With Dockerfile Ready, we will prepare docker-compose.yml File to manage overall processing:
version: '3.9'
services:
data-pipeline:
build: .
container_name: simple_pipeline_container
volumes:
- ./data:/dataThe YAML file above, when executed, will produce a Dokar image from the current directory using available use available Dockerfile. We also mount local data To the folder data The folder inside the container makes the datastate accessible to our script.
Processing the pipeline
With all the files ready, we will process the data pipeline in the Doker. Go to the project route folder and run the following command in your command prompt to make a doker image and put the pipeline into practice.
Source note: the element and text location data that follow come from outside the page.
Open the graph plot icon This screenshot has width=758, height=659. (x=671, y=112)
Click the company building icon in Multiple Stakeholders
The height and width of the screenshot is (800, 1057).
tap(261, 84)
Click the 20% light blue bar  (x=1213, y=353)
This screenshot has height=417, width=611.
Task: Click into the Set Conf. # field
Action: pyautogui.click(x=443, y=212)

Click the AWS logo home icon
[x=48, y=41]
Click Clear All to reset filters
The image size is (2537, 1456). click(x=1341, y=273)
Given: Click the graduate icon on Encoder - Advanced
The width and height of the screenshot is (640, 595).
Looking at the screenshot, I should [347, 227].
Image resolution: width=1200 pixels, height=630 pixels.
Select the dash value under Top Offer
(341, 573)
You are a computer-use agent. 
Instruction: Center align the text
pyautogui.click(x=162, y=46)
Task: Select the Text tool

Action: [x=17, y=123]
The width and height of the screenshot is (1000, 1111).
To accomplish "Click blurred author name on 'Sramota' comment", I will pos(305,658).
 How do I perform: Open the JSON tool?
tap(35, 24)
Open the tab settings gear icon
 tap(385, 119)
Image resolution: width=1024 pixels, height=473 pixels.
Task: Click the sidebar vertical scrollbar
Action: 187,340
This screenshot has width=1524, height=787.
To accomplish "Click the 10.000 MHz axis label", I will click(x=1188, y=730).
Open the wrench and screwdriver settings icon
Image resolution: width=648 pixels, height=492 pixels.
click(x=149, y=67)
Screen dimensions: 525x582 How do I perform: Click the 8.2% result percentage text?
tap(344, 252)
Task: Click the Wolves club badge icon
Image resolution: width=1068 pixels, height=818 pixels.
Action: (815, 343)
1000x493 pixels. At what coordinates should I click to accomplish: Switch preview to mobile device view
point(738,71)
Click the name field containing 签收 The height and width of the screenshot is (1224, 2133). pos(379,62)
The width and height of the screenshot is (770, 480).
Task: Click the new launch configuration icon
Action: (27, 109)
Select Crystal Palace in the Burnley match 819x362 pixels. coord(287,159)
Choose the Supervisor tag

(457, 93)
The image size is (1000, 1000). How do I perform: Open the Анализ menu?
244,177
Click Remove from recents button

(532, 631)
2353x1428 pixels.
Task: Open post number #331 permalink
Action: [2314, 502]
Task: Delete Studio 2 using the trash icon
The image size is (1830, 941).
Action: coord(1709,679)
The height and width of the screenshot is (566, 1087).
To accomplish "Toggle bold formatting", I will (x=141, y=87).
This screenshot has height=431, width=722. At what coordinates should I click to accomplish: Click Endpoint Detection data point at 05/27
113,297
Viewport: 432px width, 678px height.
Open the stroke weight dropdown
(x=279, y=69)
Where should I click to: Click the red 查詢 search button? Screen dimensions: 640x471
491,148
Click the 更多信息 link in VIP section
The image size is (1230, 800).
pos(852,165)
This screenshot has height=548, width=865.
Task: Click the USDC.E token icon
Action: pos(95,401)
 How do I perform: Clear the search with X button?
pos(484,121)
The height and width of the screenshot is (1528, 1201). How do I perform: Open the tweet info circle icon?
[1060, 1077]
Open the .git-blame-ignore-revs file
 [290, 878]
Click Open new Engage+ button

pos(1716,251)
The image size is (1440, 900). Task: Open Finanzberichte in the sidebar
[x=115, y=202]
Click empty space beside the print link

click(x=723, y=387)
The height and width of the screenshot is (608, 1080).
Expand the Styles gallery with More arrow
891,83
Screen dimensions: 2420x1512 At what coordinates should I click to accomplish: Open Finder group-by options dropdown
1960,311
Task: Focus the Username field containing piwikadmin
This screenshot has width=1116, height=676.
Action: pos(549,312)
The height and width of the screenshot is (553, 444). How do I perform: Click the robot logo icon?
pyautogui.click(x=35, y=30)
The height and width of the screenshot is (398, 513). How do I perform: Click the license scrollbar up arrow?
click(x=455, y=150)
docker compose up --buildIf you run it successfully, you will see an informative log like the following:
✔ data-pipeline Built 0.0s
✔ Network simple_docker_pipeline_default Created 0.4s
✔ Container simple_pipeline_container Created 0.4s
Attaching to simple_pipeline_container
simple_pipeline_container | Data Extraction completed.
simple_pipeline_container | Data Transformation completed.
simple_pipeline_container | Data Loading completed.
simple_pipeline_container | Data pipeline completed successfully.
simple_pipeline_container exited with code 0If everything is hanged successfully, you will look a new CleanedMedicalData.csv File in your data folder.
Congratulations! You have just developed a simple data pipeline with Azigar and Doker. Try to use different data sources and ETL processes to find out if you can handle more complex pipeline.
Conclusion
Understanding data pipelines is very important for every data professional, as they are necessary to get the right data for their work. In this article, we discovered how to develop a simple data pipeline using Azgar and Dokar and learned how to process it.
I hope it has helped!
Cornelius Yodha Vijaya Data Science is Assistant Manager and Data Writer. Elijan, working in Indonesia for a full time, likes to share indicators of data and data through social media and written media. CorneLius writes on various types of AI and machine learning titles.